PROJECT_ID = 'example_project'
MODEL_ID = 'example_model'

df_events = pd.read_csv('events.csv')

client.publish_events_batch(
        project_id=PROJECT_ID,
        model_id=MODEL_ID,
        batch_source=df_events,
        id_field='event_id',
        timestamp_field='inference_date')

In this example, event_id and inference_date are columns in df_events. Both are optional. If not passed, we generate unique UUID and use current timestamp for event_timestmap.


PROJECT_ID = 'example_project'
MODEL_ID = 'example_model'

df_to_update = pd.read_csv('events_update.csv')

# event_id is a column in df_to_update
client.publish_events_batch(
        project_id=PROJECT_ID,
        model_id=MODEL_ID,
        update_event=True,
        batch_source=df_to_update,
        id_field='event_id')

In case of update-event, id_field is required as a unique identifier of the previous published events. For more details on which columns are eligible to be updated, refer to Updating Events.

[PROBLEM 1]:
Answer each question from the excerpt on publishing events in batches.
(a) Which CSV file is loaded for the update example?
(b) What is generated when no event ID is passed?
(c) Which parameter is required when updating events?
[PROBLEM 2]: Write the next part of the excerpt on publishing events in batches, starting after its final sentence.
The items that come after the excerpt on publishing events in batches are from a different source.

[GIVEN INFORMATION]:
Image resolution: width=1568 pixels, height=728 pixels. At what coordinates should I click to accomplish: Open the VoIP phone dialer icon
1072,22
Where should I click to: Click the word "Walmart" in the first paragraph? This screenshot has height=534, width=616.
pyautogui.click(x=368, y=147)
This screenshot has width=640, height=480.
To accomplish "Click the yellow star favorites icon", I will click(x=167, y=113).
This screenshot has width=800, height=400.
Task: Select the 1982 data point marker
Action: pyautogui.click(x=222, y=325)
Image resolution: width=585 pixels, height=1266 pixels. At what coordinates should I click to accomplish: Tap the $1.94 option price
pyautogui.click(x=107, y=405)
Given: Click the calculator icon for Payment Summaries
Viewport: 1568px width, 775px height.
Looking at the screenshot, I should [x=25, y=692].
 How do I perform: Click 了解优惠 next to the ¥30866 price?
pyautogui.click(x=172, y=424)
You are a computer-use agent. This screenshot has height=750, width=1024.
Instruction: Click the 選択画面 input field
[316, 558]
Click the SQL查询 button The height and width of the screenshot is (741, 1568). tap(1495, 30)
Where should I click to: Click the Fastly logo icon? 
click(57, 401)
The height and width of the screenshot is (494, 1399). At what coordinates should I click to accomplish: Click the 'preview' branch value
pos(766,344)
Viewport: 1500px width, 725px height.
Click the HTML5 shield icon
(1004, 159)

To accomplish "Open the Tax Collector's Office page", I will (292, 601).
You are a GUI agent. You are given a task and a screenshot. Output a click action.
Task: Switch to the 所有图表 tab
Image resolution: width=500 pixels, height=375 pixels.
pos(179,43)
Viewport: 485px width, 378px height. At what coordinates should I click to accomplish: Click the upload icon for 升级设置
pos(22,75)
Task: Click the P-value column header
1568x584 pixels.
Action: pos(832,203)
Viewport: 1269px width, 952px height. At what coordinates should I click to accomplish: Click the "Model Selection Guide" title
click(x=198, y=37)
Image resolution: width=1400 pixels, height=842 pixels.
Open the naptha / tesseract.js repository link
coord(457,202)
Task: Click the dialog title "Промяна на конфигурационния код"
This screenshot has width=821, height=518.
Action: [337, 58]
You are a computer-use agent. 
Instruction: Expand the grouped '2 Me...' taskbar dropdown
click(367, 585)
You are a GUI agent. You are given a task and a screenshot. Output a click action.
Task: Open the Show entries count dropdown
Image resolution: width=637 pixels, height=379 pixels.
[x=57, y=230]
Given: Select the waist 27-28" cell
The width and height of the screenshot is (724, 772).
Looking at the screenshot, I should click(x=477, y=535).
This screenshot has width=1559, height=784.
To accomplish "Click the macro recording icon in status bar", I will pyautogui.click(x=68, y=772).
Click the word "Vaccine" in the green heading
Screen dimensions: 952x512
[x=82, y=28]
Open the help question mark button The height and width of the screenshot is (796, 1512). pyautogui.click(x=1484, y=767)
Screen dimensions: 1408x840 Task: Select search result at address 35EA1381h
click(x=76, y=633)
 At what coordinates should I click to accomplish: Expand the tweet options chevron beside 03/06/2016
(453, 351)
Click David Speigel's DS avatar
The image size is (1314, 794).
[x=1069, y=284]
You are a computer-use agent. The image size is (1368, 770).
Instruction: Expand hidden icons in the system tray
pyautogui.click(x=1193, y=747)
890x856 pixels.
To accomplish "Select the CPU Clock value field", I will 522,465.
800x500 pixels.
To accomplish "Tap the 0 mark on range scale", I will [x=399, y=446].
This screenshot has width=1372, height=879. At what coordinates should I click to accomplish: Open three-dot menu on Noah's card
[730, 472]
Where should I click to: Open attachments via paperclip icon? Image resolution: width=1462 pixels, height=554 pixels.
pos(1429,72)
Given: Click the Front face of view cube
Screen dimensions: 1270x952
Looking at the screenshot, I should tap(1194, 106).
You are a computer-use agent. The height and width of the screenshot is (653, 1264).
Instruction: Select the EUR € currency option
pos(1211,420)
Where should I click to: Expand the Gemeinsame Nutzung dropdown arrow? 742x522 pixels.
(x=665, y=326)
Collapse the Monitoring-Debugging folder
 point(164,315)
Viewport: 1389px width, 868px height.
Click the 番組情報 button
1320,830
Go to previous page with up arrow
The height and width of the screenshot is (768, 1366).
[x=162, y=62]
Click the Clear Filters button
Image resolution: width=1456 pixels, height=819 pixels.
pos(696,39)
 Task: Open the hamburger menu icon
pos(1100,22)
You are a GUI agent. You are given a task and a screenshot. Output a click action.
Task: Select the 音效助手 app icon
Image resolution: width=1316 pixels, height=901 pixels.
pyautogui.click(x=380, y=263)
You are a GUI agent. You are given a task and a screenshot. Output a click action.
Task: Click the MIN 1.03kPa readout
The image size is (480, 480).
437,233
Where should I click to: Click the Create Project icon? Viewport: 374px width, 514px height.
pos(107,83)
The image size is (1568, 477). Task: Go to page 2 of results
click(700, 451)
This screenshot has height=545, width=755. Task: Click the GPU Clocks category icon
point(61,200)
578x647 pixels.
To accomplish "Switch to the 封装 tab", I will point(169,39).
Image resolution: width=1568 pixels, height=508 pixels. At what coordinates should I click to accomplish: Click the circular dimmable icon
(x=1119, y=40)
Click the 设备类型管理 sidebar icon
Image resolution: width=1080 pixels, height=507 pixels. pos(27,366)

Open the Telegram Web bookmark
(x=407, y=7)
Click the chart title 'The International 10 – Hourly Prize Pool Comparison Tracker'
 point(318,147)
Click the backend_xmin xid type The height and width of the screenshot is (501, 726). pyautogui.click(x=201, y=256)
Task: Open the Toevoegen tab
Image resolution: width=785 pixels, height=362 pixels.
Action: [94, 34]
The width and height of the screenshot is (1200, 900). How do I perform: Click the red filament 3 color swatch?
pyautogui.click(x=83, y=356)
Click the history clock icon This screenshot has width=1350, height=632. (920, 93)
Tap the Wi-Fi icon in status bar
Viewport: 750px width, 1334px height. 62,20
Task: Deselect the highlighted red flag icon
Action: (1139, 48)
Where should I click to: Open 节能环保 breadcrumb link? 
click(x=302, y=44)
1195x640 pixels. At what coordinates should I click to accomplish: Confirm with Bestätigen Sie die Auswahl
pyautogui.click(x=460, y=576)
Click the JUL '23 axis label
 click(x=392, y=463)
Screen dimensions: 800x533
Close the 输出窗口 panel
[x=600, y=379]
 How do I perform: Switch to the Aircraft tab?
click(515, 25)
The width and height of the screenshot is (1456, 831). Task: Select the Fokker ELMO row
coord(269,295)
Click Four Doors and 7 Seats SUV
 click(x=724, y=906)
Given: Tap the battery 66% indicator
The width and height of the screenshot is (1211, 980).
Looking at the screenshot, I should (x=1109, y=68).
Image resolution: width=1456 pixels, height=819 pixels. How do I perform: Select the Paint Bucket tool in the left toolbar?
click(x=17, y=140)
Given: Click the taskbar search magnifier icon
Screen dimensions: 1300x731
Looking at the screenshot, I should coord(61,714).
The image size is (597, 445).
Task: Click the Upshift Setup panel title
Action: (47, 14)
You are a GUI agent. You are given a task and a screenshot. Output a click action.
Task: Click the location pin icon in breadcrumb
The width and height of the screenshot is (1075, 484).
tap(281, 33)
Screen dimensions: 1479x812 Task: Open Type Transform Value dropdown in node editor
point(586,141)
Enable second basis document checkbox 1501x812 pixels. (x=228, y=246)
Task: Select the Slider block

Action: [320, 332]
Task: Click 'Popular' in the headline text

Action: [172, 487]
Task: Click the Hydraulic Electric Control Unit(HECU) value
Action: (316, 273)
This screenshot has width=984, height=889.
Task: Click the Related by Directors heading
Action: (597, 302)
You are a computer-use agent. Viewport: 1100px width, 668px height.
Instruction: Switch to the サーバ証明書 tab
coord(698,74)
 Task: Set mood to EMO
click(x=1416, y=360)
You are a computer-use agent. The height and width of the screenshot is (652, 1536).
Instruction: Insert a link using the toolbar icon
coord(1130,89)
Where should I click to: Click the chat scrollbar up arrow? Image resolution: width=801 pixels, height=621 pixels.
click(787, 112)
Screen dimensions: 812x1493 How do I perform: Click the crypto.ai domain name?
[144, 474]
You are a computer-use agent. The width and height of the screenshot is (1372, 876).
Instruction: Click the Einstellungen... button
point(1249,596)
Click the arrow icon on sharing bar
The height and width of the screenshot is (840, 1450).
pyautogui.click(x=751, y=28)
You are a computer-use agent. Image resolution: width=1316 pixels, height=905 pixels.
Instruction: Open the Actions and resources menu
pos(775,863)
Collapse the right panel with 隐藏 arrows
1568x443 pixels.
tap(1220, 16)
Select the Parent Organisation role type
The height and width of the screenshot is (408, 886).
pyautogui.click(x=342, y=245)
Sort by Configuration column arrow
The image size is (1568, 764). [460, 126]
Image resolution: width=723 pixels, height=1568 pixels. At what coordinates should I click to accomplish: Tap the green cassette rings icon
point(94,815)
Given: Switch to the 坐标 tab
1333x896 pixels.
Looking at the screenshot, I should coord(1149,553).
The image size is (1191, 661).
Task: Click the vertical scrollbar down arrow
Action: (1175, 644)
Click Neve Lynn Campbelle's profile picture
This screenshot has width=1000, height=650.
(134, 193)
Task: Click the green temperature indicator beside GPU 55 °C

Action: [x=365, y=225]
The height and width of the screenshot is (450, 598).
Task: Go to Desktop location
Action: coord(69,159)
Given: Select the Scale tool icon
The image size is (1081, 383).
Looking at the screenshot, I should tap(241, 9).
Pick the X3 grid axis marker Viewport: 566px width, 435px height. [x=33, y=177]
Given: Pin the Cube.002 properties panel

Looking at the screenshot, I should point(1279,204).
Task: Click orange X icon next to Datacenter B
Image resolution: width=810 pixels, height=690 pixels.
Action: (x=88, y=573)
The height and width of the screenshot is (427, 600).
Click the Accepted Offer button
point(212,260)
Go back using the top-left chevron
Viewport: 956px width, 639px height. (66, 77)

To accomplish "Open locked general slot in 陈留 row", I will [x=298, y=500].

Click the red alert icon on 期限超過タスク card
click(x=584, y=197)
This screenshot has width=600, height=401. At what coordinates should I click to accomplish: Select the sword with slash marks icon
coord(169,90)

[TASK OUTPUT 1]:
(a) events_update.csv
(b) A unique UUID
(c) id_field

[TASK OUTPUT 2]:
{'status': 202,
 'job_uuid': '4ae7bd3a-2b3f-4444-b288-d51e07b6736d',
 'files': ['ssoqj_tmpzmczjuob.csv'],
 'message': 'Successfully received the event data. Please allow time for the event ingestion to complete in the Fiddler platform.'}


Baselines

client.add_baseline

Add a pre-production baseline

PROJECT_NAME = 'example_project'
BASELINE_NAME = 'example_pre'
DATASET_NAME = 'example_validation'
MODEL_NAME = 'example_model'


client.add_baseline(
  project_id=PROJECT_NAME,
  model_id=MODEL_NAME,
  baseline_id=BASELINE_NAME,
  type=BaselineType.PRE_PRODUCTION,
  dataset_id=DATASET_NAME,
)

Add a static production baseline

from datetime import datetime
from fiddler import BaselineType, WindowSize

start = datetime(2023, 1, 1, 0, 0) # 12 am, 1st Jan 2023
end = datetime(2023, 1, 2, 0, 0) # 12 am, 2nd Jan 2023

PROJECT_NAME = 'example_project'
BASELINE_NAME = 'example_static'
DATASET_NAME = 'example_dataset'
MODEL_NAME = 'example_model'
START_TIME = start.timestamp()
END_TIME = end.timestamp()


client.add_baseline(
  project_id=PROJECT_NAME,
  model_id=MODEL_NAME,
  baseline_id=BASELINE_NAME,
  type=BaselineType.STATIC_PRODUCTION,
  start_time=START_TIME,
  end_time=END_TIME,
)

Add a rolling time window baseline

from fiddler import BaselineType, WindowSize

PROJECT_NAME = 'example_project'
BASELINE_NAME = 'example_rolling'
DATASET_NAME = 'example_validation'
MODEL_NAME = 'example_model'

client.add_baseline(
  project_id=PROJECT_NAME,
  model_id=MODEL_NAME,
  baseline_id=BASELINE_NAME,
  type=BaselineType.ROLLING_PRODUCTION,
  offset=WindowSize.ONE_MONTH, # How far back to set our window
  window_size=WindowSize.ONE_WEEK, # Size of the sliding window
)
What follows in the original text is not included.